Exercise | Exact copies of the lines below, from the one with "This screenshot has width=1000, height=546." up to and including the one with "Screen dimensions: 800x1068", are what this calls for; leave out pictures.

(Dataset entries)
BEGIN
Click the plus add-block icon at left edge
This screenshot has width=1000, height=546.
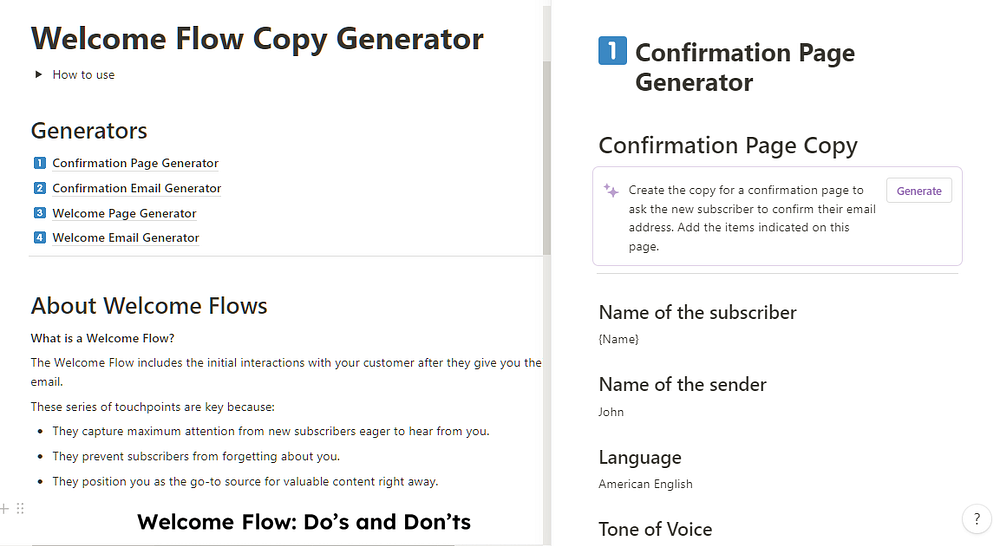4,508
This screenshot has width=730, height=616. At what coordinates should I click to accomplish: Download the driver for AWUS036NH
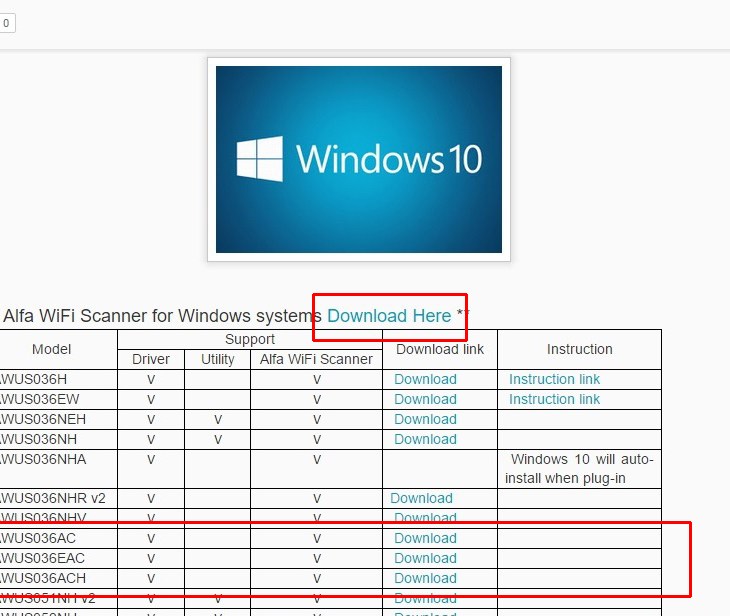point(425,439)
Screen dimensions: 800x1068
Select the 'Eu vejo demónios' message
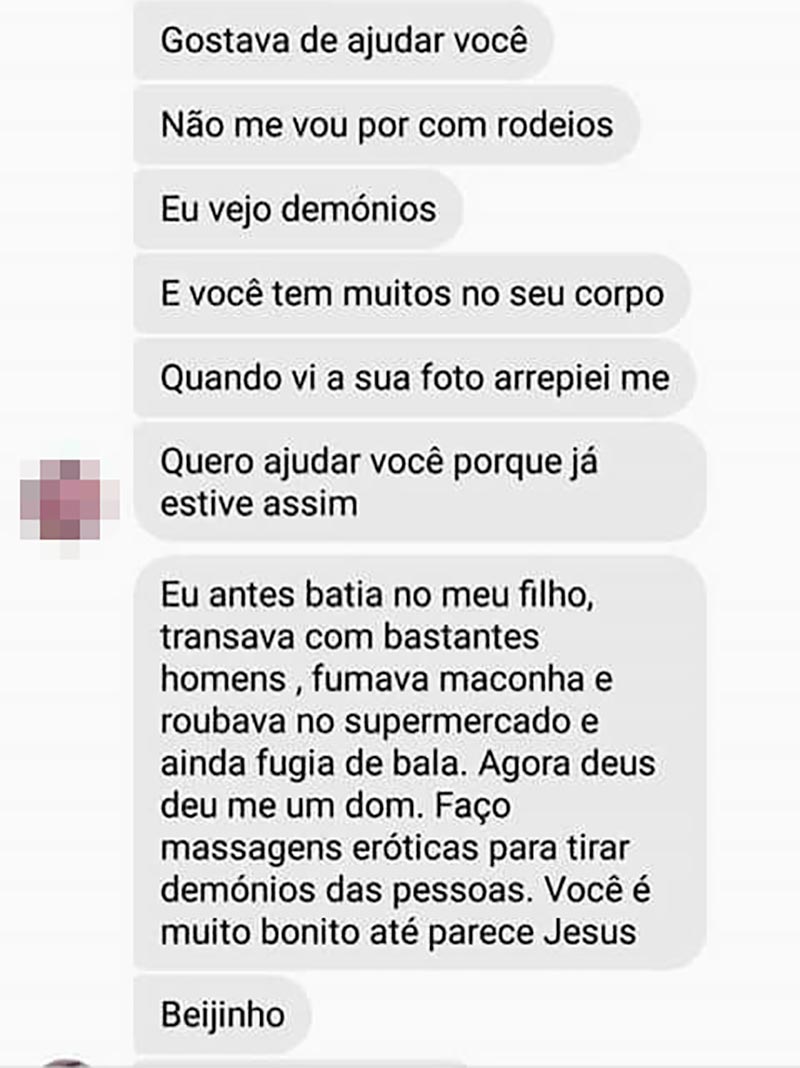298,208
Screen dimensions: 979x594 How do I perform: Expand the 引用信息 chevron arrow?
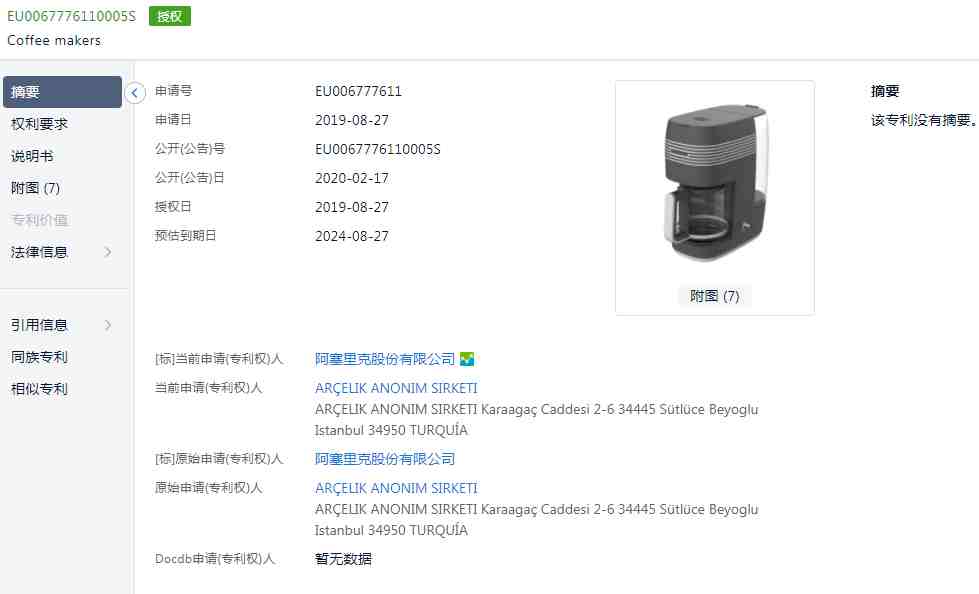pyautogui.click(x=108, y=325)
END
Written answer |
This screenshot has width=1000, height=546.
4,508
This screenshot has width=730, height=616. At what coordinates should I click to accomplish: Download the driver for AWUS036NH
point(425,439)
Screen dimensions: 800x1068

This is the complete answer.